Durante os painéis sobre AI (inteligência artificial e machine learning), surgiram diversas dúvidas, mas uma das que mais gerou polêmica foi sobre a relação homem x máquina no processo criativo. Será que podemos ensinar as máquinas a criar? 

O painel "Creativity: Perspectives from Neuroscience and AI” colocou lado a lado dois neurocientistas que têm trabalhos em áreas distintas, mas dedicam parte de suas pesquisas para entender como é o processo criativo do ponto de vista cerebral. Além deles, tivemos como debatedor um engenheiro e programador do Google Brain, que além de ser PhD e programador de AI também é músico. 

Cada um dos participantes teve 12 minutos para fazer uma apresentação sobre os seus trabalhos.

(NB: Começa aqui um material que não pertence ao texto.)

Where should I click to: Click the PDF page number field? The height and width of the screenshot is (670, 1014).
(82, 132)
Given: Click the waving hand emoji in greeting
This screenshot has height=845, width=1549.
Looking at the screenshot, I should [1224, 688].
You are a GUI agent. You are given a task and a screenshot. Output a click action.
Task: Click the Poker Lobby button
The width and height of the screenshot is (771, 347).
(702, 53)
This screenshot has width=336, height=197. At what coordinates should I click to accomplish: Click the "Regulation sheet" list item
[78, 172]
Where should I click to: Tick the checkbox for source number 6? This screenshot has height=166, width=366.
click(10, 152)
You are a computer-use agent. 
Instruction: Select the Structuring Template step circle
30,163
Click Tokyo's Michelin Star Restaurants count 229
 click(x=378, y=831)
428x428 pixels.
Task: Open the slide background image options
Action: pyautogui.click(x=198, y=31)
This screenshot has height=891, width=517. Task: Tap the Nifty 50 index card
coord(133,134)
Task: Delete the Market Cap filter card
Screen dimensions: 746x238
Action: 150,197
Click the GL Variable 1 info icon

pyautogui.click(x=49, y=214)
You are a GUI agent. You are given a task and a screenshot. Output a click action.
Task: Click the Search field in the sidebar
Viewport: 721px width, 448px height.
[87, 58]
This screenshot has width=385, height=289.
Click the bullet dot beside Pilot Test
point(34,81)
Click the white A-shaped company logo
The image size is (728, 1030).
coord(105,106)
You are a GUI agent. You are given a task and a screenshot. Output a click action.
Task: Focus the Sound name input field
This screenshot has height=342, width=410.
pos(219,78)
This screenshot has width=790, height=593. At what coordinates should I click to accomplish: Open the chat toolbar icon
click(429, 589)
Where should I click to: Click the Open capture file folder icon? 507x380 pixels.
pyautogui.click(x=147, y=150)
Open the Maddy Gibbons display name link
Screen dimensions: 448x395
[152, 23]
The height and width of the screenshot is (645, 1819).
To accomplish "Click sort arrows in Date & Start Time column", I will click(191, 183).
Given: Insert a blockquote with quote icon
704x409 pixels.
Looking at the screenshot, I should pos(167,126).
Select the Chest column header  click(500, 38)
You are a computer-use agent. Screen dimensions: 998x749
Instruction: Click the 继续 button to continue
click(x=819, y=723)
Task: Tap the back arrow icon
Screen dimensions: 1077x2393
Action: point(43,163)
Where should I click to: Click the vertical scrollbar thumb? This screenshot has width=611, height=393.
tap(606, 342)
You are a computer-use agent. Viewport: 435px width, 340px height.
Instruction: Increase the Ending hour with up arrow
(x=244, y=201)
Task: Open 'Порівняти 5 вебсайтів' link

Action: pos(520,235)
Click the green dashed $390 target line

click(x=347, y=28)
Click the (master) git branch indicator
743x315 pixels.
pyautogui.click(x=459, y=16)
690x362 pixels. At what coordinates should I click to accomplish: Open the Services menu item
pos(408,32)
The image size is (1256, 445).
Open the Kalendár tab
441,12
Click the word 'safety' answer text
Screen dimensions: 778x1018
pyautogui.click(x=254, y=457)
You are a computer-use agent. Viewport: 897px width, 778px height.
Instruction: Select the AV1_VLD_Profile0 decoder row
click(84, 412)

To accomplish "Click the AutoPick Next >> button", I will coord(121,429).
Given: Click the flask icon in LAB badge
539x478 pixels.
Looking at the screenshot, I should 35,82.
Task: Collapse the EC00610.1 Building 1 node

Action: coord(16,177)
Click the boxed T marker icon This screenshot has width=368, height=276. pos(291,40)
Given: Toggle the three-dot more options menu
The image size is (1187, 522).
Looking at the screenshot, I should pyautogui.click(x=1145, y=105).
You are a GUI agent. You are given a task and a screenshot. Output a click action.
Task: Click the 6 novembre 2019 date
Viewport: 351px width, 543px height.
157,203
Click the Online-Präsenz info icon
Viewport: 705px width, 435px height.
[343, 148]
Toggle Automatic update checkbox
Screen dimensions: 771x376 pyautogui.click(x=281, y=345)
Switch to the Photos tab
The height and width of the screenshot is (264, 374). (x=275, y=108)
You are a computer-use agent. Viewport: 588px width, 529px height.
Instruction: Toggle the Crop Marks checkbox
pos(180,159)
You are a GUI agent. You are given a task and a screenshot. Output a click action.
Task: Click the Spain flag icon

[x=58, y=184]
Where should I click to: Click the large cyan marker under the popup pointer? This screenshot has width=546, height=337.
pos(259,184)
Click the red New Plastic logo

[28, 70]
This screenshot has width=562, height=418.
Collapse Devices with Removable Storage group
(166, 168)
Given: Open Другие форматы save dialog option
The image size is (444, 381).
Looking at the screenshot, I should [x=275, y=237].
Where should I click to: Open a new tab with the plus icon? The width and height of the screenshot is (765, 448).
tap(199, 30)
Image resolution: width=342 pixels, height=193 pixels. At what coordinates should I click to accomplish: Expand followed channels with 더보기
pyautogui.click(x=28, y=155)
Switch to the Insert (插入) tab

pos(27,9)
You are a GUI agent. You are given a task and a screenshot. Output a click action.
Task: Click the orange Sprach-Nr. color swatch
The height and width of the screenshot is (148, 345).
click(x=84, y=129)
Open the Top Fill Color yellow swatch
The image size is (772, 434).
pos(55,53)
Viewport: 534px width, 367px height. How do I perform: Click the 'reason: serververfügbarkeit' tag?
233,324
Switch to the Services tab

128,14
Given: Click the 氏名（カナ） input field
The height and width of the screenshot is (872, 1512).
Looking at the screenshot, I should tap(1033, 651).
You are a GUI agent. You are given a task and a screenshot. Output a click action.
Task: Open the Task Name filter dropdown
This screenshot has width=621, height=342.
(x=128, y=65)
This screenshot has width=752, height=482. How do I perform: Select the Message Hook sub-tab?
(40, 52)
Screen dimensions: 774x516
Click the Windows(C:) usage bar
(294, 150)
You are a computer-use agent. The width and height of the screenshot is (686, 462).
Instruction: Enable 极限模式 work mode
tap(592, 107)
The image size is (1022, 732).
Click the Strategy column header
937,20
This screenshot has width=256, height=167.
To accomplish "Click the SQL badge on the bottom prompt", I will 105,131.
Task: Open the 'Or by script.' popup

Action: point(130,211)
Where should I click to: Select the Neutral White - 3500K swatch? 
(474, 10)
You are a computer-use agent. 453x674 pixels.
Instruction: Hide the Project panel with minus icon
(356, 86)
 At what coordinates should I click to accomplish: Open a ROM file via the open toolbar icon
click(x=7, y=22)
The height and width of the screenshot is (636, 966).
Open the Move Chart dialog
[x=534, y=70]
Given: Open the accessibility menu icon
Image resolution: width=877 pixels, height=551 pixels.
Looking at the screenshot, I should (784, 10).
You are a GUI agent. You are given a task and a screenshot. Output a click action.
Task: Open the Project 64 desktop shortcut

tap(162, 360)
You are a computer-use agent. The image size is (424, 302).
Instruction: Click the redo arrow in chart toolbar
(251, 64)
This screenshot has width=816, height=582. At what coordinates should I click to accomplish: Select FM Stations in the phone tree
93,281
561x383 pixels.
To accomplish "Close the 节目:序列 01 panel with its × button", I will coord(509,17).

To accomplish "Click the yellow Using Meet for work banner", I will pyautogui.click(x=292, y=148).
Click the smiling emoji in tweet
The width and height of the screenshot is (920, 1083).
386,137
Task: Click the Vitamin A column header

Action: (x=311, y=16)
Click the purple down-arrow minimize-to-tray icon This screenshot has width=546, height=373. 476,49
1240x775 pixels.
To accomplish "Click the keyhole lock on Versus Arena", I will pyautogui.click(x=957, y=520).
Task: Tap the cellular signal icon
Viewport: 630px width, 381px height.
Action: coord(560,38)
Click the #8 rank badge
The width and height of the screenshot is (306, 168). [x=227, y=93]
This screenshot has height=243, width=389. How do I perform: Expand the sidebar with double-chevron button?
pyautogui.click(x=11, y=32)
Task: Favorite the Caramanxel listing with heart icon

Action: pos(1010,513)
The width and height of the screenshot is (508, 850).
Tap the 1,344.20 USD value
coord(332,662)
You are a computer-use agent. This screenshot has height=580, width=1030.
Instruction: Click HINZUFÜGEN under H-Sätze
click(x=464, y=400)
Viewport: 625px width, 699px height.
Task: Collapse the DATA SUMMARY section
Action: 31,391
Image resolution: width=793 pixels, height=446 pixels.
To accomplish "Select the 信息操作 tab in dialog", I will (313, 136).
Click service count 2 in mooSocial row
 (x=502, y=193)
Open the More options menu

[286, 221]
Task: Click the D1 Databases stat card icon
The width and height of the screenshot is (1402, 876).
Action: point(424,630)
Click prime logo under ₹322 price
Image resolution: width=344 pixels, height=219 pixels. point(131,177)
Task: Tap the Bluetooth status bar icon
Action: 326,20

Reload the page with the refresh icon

Obviamente que as apresentações e explicações feitas pelos doutores da academia sobre como o nosso cérebro funciona do ponto de vista criativo foram muito importantes, nos dando uma compreensão melhor do que é criatividade. A Dra. Elizabeth Margulis trouxe uma definição simples sobre a criatividade, que é a capacidade de criar algo original (único e novo) e também efetivo (relevante). Já o professor Alain Dagher demonstrou que doenças como a esquizofrenia e depressão podem ativar algumas áreas do cérebro que amplificam a capacidade criativa. 

Mas quem roubou a cena mesmo foi Pablo Samuel Castro, do Google. O engenheiro (e, como citado acima, músico nas horas livres) está trabalhando numa plataforma que interage em tempo real produzindo música através da programação de diversos instrumentos (bateria, piano…). O projeto de Pablo é ampliar a capacidade das máquinas de criar novos padrões musicais (harmonias) que possam evoluir e mudar a relação com os músicos. 

Voltando à discussão inicial, é possível uma máquina ser criativa? Sim, é possível. Se criar é fazer algo novo e único, as máquinas conseguem fazer. Mas começam a surgir várias questões sobre os papéis dos robôs e das pessoas, e todos pensam da mesma maneira: o sentimento é algo que só o homem pode ter, e isso permeia todo o processo criativo.